Re the recent discussions of trading results of TM strategies.

I have been trading pre earnings momentum calls for the past 6 months. Mostly 14 days pre earnings (with some 7 and 3 days). The strategy involved buying a 30 or 40 delta call for 14 or 30 day expiry and exiting just pre earnings.

I have restricted transactions to cases showing better than 6/2 winning records for the past 2 years with better than 20% average returns. As well, I set exit criteria acording to best results in backtesting, although not always following through-usually to my regret.

There were 90 trades during this period, of which 58 were profitable and 38 loses. The average return was about 35% with a large variance . Several trades generated over 200% in profit and almost 100% losses.  Because of the risk, positions were relatively small, particularly as market movements lead to positively correlated results between trades  over any short period.

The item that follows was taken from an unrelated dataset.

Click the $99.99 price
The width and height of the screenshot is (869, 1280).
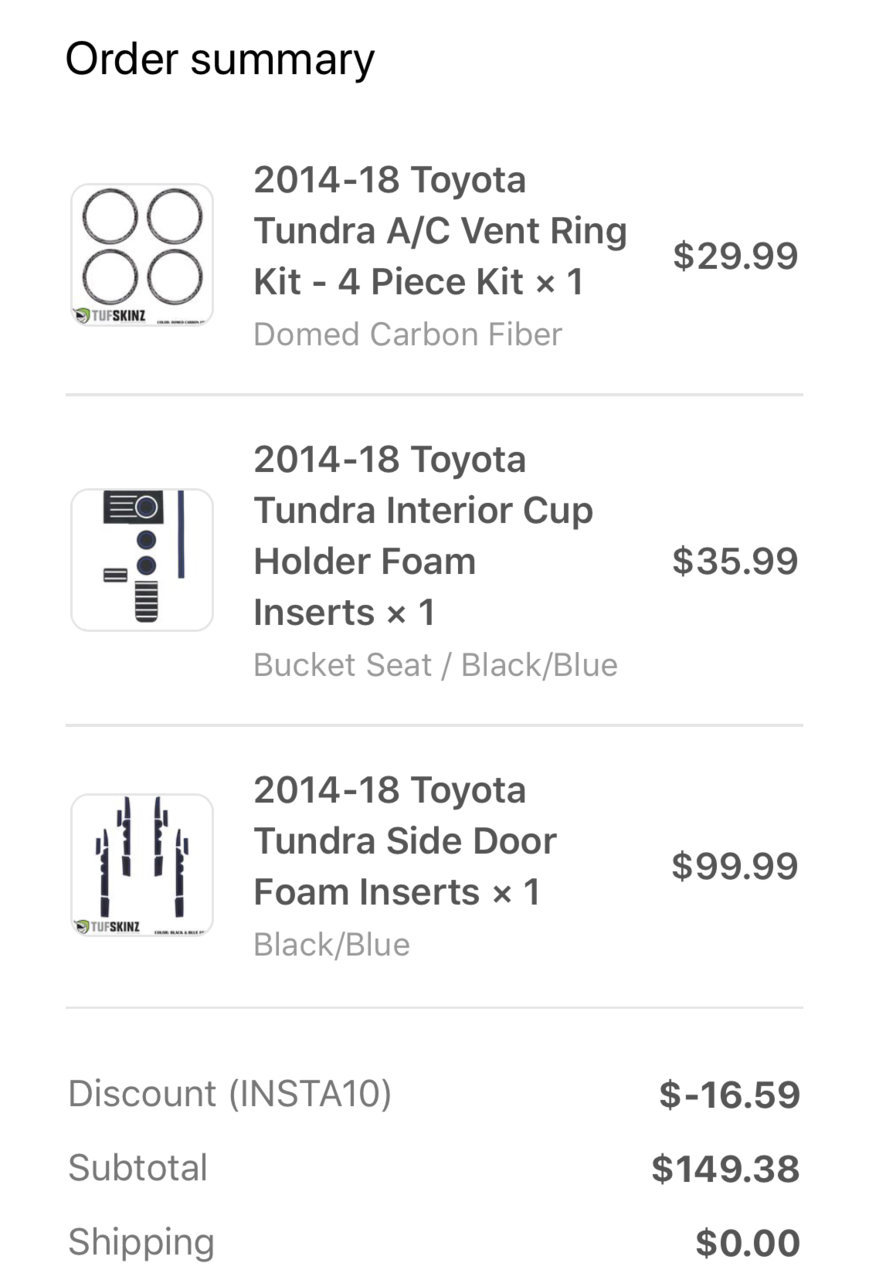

In total ,over the past 6 months the profitable trades generated $21,400 profit and the losing trades generated $6500 in losses on a total of $43,200 at risk.

I am very happy with the performance of the strategy. HOWEVER, the period covered was clearly a bull market, so may not be very repreresentative  of the longer term results and risks.

Thank you for sharing this.   I was hoping to find the time to backtest some of these "naked" long calls over the winter break but got side tracked with some research on calendar trades.

Have you done any of the call ratio trades?   My hypothesis is that when you normalize for risk just dong the long naked call will be more profitable then messing around with the call ratios.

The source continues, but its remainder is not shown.